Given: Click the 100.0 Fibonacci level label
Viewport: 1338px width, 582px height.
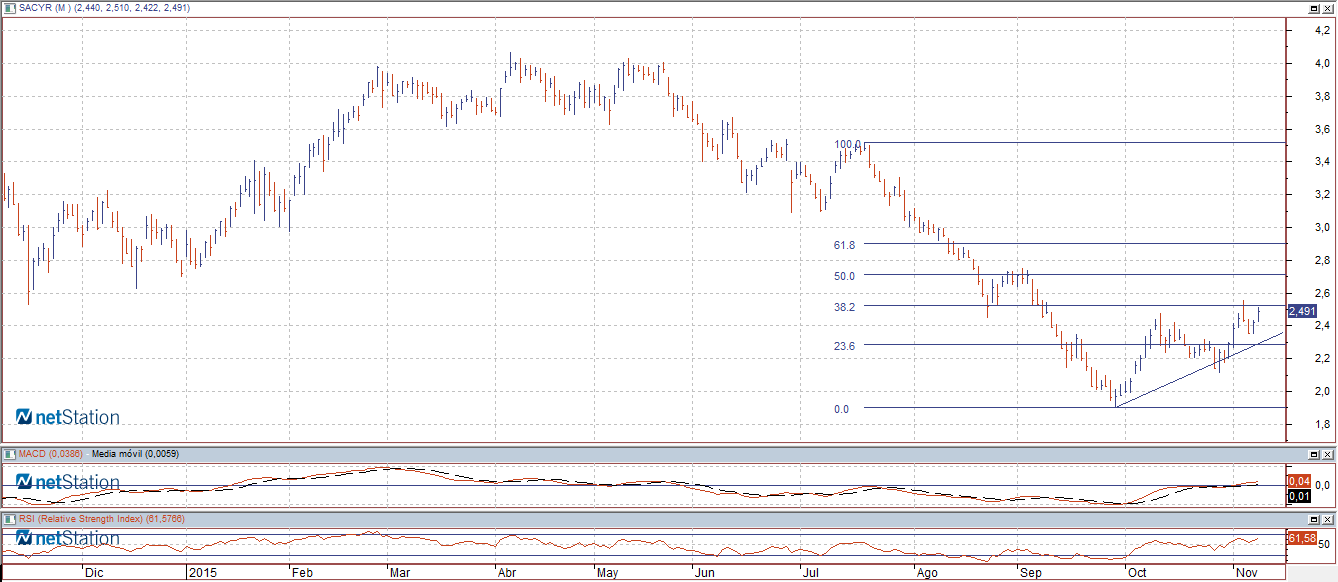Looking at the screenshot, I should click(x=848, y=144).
********
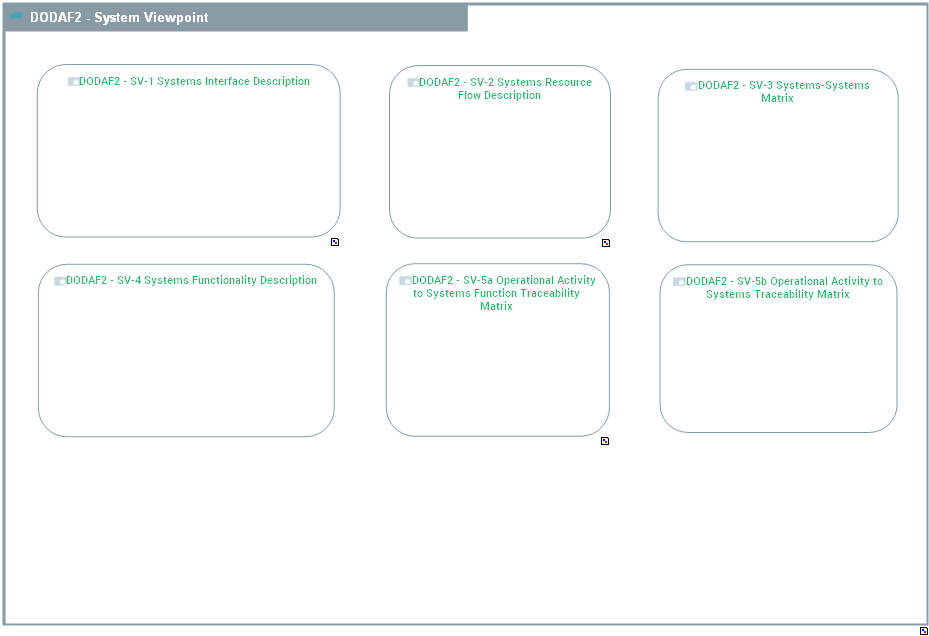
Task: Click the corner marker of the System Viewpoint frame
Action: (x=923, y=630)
********
- **What the exercise asks**
Recast the stretch of the listing from the line containing "Given: Click the 100.0 Fibonacci level label" through the line containing "Looking at the" as a JSON list of strings, one string per line with blank lines left out. Leave the pictures out of the list.

- **Exercise output**
[
  "Given: Click the 100.0 Fibonacci level label",
  "Viewport: 1338px width, 582px height.",
  "Looking at the screenshot, I should click(x=848, y=144)."
]